Tate Britain
26 February – 26 May 2003
Days Like These is the second Tate Triennial exhibition of contemporary British art. Featuring the work of twenty-three artists, it encompasses painting, sculpture, film, video, photography and sound works. A cross-generational selection, it provides an opportunity to see the work of emerging artists such as Gillian Carnegie, Jim Lambie and the duo Relph and Payne alongside new work by more established artists including Richard Hamilton, Cornelia Parker, Richard Deacon, and Rachel Whiteread. A counterpart to the annual Turner Prize, the Tate Triennial exhibition allows visitors to see and experience some of the artistic cross-currents which make the contemporary scene a wide open field.
The artists in Days Like These have not been selected to illustrate a theme, but rather for the pure vitality of their recent work.
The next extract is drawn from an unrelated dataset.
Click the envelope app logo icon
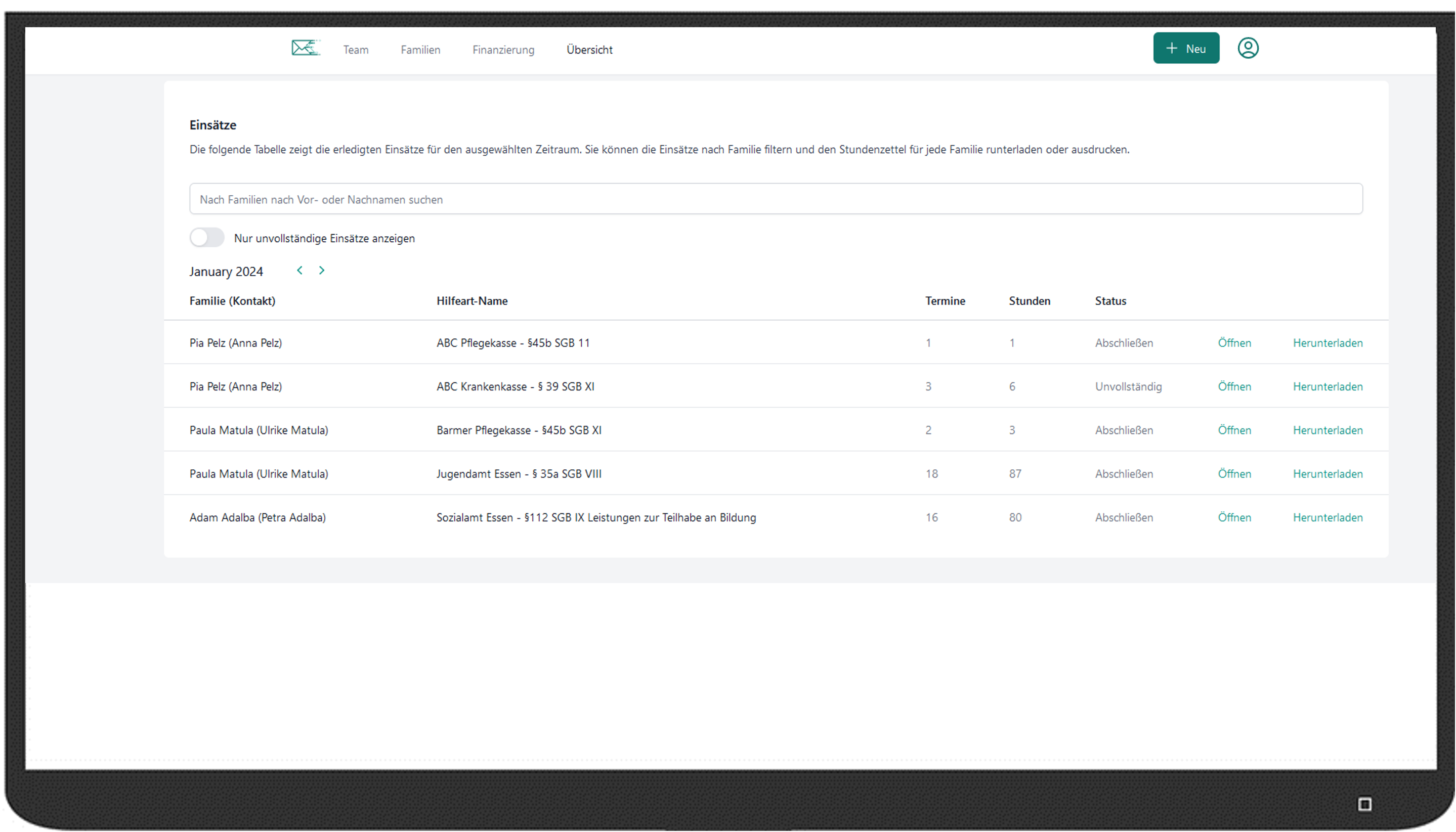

Whatever their medium, artists today are scrutinising art and its history as closely as they scrutinise the world we live in. The exhibition will reveal the breadth of thoughtfulness, humour, subtlety and complexity in contemporary British art.
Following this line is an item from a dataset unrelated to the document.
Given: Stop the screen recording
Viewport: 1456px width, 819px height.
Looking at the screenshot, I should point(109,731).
Participating artists are: Kutlug Ataman, Margaret Barron, David Batchelor, Nathan Coley, Gillian Carnegie, David Cunningham, Dexter Dalwood, Ian Davenport, Richard Deacon, Peter Doig, Ceal Floyer, Richard Hamilton, Tim Head, Jim Lambie, Sarah Morris, Paul Noble, Cornelia Parker, Nick Relph and Oliver Payne, Susan Philipsz, Mike Marshall, George Shaw, Rachel Whiteread, and Shizuka Yokomizo.
Rachel Whiteread will present new large-scale work, while George Shaw will show meticulously detailed landscape paintings of suburban estates in the Midlands where he lives and works. David Batchelor will build an illuminated tower using industrial shelving and highly coloured perspex, to create a glowing column stretching the full height of the Duveen galleries. Ian Davenport’s drip painting in household emulsion will allow colour to run down the walls of the gallery, whilst Tim Head will present pixilated colour in an infinitely changing digital projection. Nicholas Relph and Oliver Payne’s short films take a sometimes angry, sometimes dreamy, always passionate view of the urban landscape around them. Paul Noble’s mural-sized pencil drawing of the fictional town of Nobson fuses the vernacular and the visionary in compelling detail. Susan Philipsz’s sound installation may take visitor unawares - and provoke the strange sensation of overhearing someone singing to themselves in the gallery.
The exhibition occupies not only the Level 2 Exhibition Galleries, but also the central Duveen galleries, sculpture court and public circulation spaces in and around the building.
Days Like These is jointly curated by Jonathan Watkins, Director of the Ikon Gallery, Birmingham and Judith Nesbitt, Head of Exhibitions and Displays at Tate Britain. A fully- illustrated catalogue will be published to coincide with the exhibition.